Ils sont généralement appelés "les quatre cavaliers de l'infocalypse". En mai, l'Union européenne a également proposé une législation qui confère aux fournisseurs une grande part de responsabilité dans la recherche et la divulgation de ces contenus. Les projets du Royaume-Uni et de l'Union européenne font écho aux efforts déployés par Apple l'année dernière pour analyser les images sur les iPhone afin de détecter les contenus abusifs avant de les télécharger sur iCloud. Mais Apple a annulé son projet après que des groupes de défense de la vie privée ont affirmé que le géant technologique avait créé une porte dérobée de sécurité dans son logiciel.
Selon les défenseurs de la vie privée en ligne, ces projets reviennent à installer un logiciel espion sur le téléphone de chaque individu, permettant ainsi aux gouvernements de mettre en place une surveillance de masse. Ella Jakubowska, conseillère politique au groupe de campagne European Digital Rights, a déclaré : « le balayage côté client revient presque à mettre un logiciel espion sur le téléphone de chaque personne. Il crée également une porte dérobée permettant aux acteurs malveillants d'accéder à vos messages. Le balayage côté client est une forme de surveillance de masse. C'est une profonde ingérence dans la vie privée des gens ».

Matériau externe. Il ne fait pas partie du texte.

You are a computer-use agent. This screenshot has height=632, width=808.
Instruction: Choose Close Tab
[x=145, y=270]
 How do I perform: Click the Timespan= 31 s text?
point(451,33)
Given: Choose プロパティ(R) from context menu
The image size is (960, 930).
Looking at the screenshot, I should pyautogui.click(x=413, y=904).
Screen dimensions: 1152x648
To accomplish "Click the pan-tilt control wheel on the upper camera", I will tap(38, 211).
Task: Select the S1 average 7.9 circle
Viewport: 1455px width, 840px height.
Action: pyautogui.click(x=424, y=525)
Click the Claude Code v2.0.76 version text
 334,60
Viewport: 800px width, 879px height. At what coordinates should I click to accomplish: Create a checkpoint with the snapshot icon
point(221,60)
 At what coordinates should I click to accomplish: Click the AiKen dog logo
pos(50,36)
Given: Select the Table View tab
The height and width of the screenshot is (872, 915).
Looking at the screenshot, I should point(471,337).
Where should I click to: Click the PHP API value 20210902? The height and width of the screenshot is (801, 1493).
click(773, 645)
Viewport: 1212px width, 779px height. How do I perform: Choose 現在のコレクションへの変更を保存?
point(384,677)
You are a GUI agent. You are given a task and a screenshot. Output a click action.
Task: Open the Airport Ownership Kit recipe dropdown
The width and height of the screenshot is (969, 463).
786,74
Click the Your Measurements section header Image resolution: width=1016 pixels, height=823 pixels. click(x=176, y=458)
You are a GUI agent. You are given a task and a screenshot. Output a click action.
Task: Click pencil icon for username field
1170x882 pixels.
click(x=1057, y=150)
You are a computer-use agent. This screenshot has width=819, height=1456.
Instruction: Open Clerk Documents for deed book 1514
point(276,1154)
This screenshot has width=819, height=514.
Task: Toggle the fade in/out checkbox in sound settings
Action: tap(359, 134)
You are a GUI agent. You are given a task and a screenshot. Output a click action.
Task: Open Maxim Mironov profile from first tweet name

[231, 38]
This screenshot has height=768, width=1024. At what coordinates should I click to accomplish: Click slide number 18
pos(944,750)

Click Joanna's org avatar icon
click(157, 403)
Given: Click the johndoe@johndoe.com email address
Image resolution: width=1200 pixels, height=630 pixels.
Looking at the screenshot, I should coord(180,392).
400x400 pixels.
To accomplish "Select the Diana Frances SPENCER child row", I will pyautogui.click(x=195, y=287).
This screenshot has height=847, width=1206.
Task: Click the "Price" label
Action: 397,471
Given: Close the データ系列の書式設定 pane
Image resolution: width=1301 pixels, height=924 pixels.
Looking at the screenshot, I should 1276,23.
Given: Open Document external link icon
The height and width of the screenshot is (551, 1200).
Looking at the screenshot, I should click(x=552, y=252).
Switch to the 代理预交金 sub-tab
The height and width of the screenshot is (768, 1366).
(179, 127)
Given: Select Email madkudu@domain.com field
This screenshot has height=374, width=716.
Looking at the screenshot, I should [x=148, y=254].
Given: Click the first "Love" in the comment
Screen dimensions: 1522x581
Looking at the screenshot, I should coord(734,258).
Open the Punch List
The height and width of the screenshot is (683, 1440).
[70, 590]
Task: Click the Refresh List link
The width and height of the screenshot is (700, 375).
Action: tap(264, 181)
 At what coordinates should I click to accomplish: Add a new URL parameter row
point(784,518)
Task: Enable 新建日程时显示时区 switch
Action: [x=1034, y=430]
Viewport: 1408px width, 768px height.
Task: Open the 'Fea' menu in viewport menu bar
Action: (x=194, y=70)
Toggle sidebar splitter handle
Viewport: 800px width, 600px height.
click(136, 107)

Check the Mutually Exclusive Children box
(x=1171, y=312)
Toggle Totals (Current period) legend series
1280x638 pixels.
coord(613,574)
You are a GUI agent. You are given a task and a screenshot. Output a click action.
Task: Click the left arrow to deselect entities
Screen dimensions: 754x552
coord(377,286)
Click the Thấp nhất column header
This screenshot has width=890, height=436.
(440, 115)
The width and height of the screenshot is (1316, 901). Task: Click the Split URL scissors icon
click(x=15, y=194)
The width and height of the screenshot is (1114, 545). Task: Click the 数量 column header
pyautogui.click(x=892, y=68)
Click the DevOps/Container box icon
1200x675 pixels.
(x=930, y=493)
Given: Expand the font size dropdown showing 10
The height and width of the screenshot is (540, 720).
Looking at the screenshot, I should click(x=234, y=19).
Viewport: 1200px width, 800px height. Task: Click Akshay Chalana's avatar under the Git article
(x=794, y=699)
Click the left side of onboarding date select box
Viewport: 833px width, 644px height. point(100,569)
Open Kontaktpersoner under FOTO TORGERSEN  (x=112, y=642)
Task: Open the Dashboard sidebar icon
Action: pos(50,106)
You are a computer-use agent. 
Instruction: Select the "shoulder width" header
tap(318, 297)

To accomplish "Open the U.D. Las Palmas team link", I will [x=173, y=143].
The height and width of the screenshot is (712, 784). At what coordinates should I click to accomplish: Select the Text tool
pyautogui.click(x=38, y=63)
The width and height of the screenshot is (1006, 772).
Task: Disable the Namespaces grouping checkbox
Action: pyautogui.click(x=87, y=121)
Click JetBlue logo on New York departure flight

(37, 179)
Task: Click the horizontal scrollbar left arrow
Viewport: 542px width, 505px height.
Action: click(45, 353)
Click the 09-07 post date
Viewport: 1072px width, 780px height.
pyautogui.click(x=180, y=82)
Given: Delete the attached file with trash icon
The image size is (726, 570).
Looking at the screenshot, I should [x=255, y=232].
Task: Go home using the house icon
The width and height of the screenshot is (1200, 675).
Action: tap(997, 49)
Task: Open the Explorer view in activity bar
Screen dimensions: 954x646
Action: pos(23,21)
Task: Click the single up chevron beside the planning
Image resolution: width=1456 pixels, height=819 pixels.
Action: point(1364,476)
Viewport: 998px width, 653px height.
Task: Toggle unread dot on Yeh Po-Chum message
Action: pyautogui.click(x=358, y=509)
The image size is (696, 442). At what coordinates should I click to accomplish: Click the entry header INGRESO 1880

Le professeur Alan Woodward, de l'université du Surrey, à Londres, estime que le scan pourrait être utilisé à mauvais escient. « Bien sûr, si vous demandez : "pensez-vous que les enfants doivent être protégés ?", tout le monde répondra "oui". Toutefois, si vous dites ensuite à quelqu'un : "bon, je vais mettre quelque chose sur votre téléphone qui va scanner chacune de vos images et la comparer à la base de données", alors soudainement vous commencez à réaliser les implications », explique-t-il. Lors de l'interview, Cathcart a déclaré que WhatsApp avait déjà détecté des centaines de milliers d'images d'abus sexuels d'enfants.
« Il existe des techniques très efficaces qui n'ont pas été adoptées par l'industrie et qui ne nécessitent pas que nous sacrifiions la sécurité de tout le monde. Nous signalons plus que presque tous les autres services internet dans le monde », a-t-il déclaré. Mais cette affirmation a suscité la colère des associations caritatives pour les enfants. « La réalité est qu'en l'état actuel des choses, sous le couvert du chiffrement, ils n'identifient qu'une fraction des niveaux d'abus que les produits frères, Facebook et Instagram, sont capables de détecter », a déclaré Andy Burrows, responsable de la politique de sécurité des enfants en ligne de la NSPCC.
La NSPCC (société nationale pour la prévention de la cruauté envers les enfants) est une organisation caritative britannique de protection de l'enfance. Selon Burrows, la messagerie chiffrée est la "ligne de front" des abus sexuels sur les enfants. « Deux tiers des abus sur les enfants qui sont actuellement identifiés et supprimés sont vus et supprimés dans la messagerie privée. Il est de plus en plus clair que la sécurité des enfants et la vie privée des adultes ne sont pas forcément opposées. Nous voulons une discussion sur ce à quoi peut ressembler un règlement équilibré », a déclaré Burrows.
Par ailleurs, il est important de rappeler que face au refus des applications de messagerie chiffrées de bout en bout d'introduire des filtres d'IA pour scanner les conversations privées, le gouvernement britannique a apporté le mois dernier un amendement au projet de loi sur la sécurité en ligne pour "punir sévèrement les entreprises qui ne vont pas obtempérer". Celles qui n'obéiront pas pourraient être frappées par une amende de 25 millions de dollars. L'amendement a été vivement critiqué, mais pourrait encourager Apple à mettre en œuvre sa solution controversée de détection du CSAM.